When technology serves its owners, it is liberating. When it is designed to serve others, over the owner's objection, it is oppressive. There's a battle raging on your computer right now -- one that pits you against worms and viruses, Trojans, spyware, automatic update features and digital rights management technologies. It's the battle to determine who owns your computer. Bruce Schneier May 04, 2006
Bruce Schneier has long argued that proprietary code is a bad thing for end-users: fixing broken code doesn't generate much revenue and most of the big software houses only patch vulnerabilities when they can no longer be ignored. Now, Microsoft has introduced a new wheeze; make someone else responsible for its shoddy code.

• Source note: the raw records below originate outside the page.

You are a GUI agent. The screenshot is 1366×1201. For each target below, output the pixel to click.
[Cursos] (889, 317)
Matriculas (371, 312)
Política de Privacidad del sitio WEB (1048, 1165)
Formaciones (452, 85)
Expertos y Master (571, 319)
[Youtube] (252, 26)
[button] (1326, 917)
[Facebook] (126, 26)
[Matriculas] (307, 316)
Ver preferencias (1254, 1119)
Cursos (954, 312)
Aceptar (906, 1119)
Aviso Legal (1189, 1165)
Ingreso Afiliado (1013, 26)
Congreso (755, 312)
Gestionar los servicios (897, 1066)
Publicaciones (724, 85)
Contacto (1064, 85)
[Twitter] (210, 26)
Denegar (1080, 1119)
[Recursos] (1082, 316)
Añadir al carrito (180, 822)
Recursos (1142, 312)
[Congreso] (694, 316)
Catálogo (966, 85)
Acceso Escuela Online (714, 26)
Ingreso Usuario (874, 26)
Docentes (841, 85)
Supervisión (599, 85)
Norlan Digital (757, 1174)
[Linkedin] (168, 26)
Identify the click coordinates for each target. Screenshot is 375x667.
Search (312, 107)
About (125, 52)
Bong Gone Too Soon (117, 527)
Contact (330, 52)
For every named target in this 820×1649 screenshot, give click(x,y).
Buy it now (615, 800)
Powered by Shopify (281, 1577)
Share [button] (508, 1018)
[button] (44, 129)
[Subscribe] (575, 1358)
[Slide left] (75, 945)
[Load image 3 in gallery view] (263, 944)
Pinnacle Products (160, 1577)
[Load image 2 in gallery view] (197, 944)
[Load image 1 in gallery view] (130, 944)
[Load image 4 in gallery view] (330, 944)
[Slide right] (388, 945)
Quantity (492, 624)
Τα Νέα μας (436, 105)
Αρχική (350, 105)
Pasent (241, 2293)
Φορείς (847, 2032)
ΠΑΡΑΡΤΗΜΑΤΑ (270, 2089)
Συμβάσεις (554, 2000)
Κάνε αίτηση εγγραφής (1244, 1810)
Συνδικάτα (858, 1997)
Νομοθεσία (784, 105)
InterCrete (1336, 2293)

With the forthcoming release of Windows 8, manufacturers will be required to install something called Secure Boot if they want their equipment to be certified as Windows compatible. This is a potential problem for anyone who wants to install a different operating system (like Linux) on their computer: if the software isn't approved by the UEFI interface, it won't load and you'll be locked out of your system. In essence, Microsoft has found a way to shackle your hardware to its software and all in the name of security.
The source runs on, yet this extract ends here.